-- Begin --

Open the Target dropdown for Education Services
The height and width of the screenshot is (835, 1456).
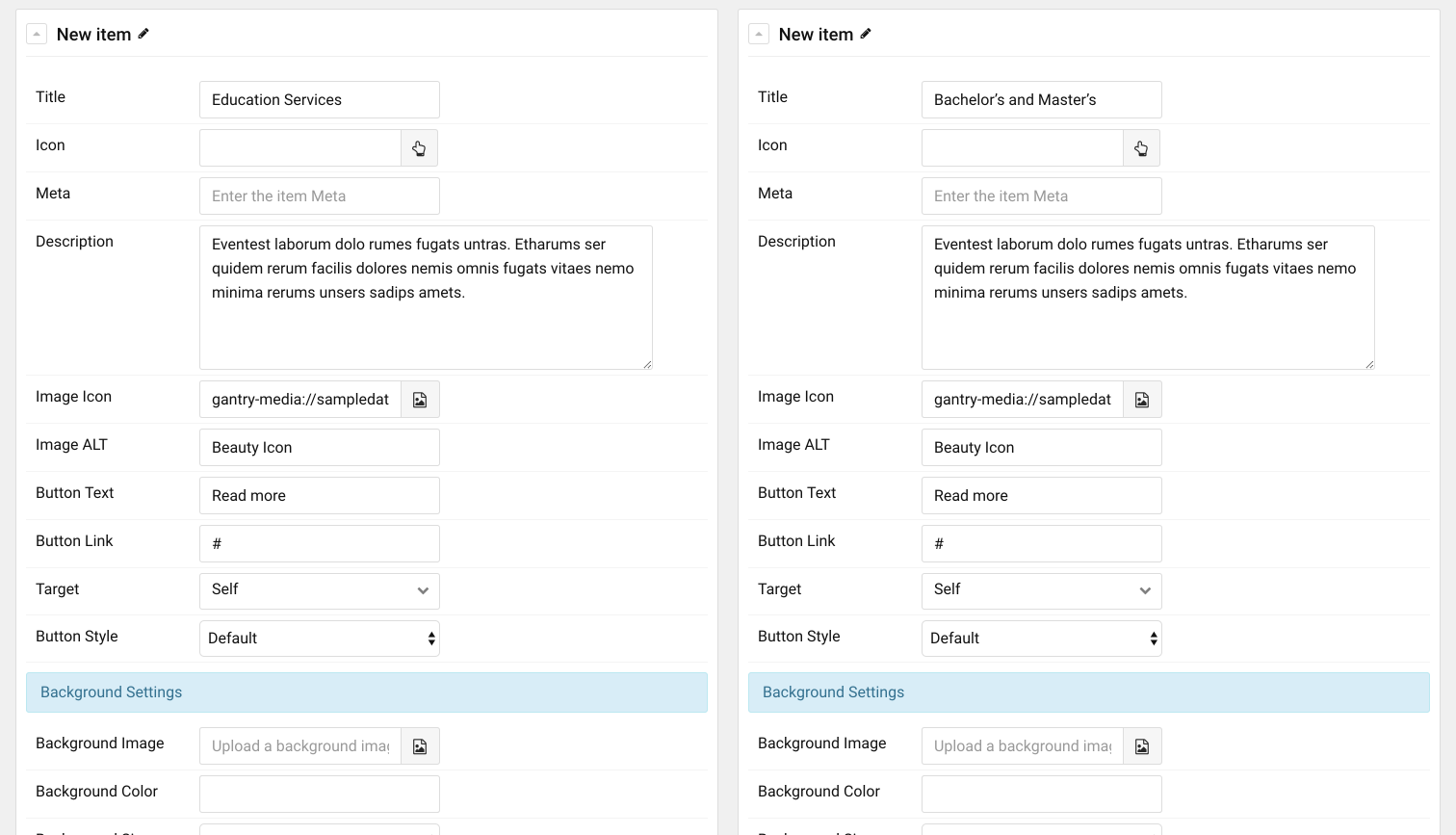pos(319,590)
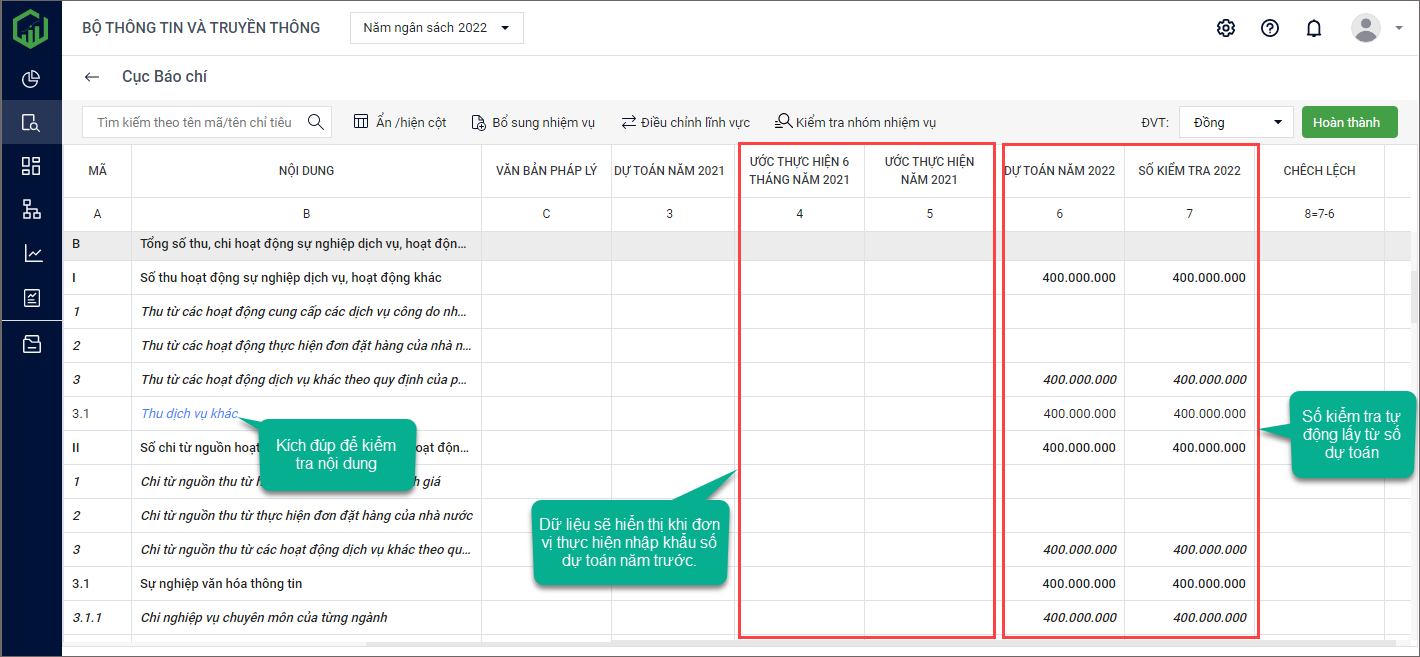The height and width of the screenshot is (657, 1420).
Task: Expand the user avatar account menu
Action: (x=1377, y=28)
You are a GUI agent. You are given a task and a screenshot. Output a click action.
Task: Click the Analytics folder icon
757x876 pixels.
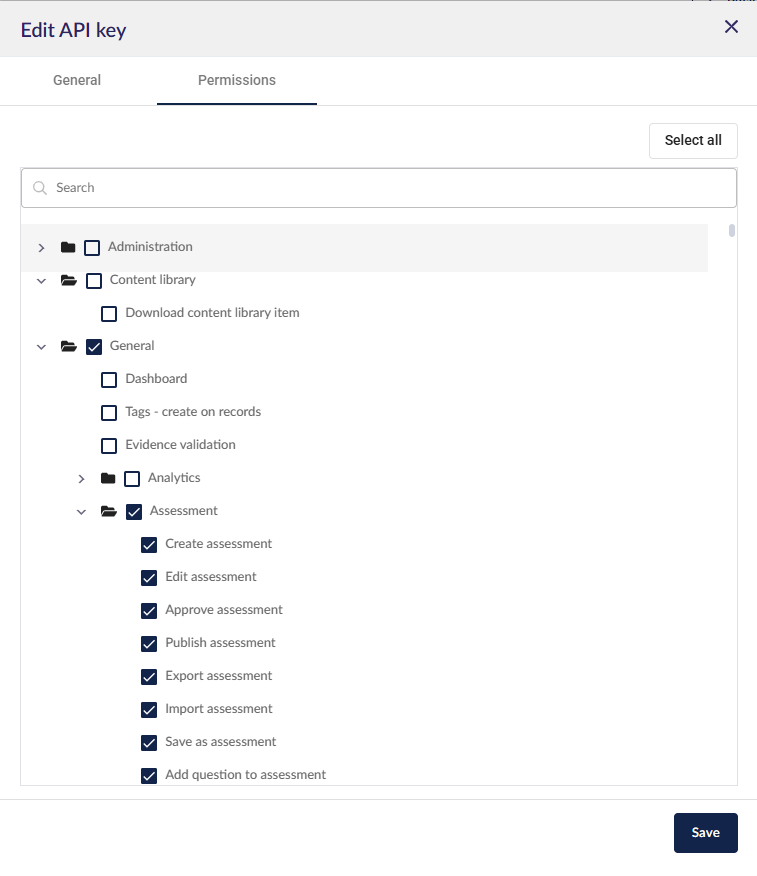point(108,478)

-- End --

**Aim:**
Retype all of the data above verbatim, omitting the pictures.

**Response to the task:**
Open the Target dropdown for Education Services
The height and width of the screenshot is (835, 1456).
pos(319,590)
The height and width of the screenshot is (657, 1420).
Task: Expand the user avatar account menu
Action: (x=1377, y=28)
You are a GUI agent. You are given a task and a screenshot. Output a click action.
Task: Click the Analytics folder icon
757x876 pixels.
point(108,478)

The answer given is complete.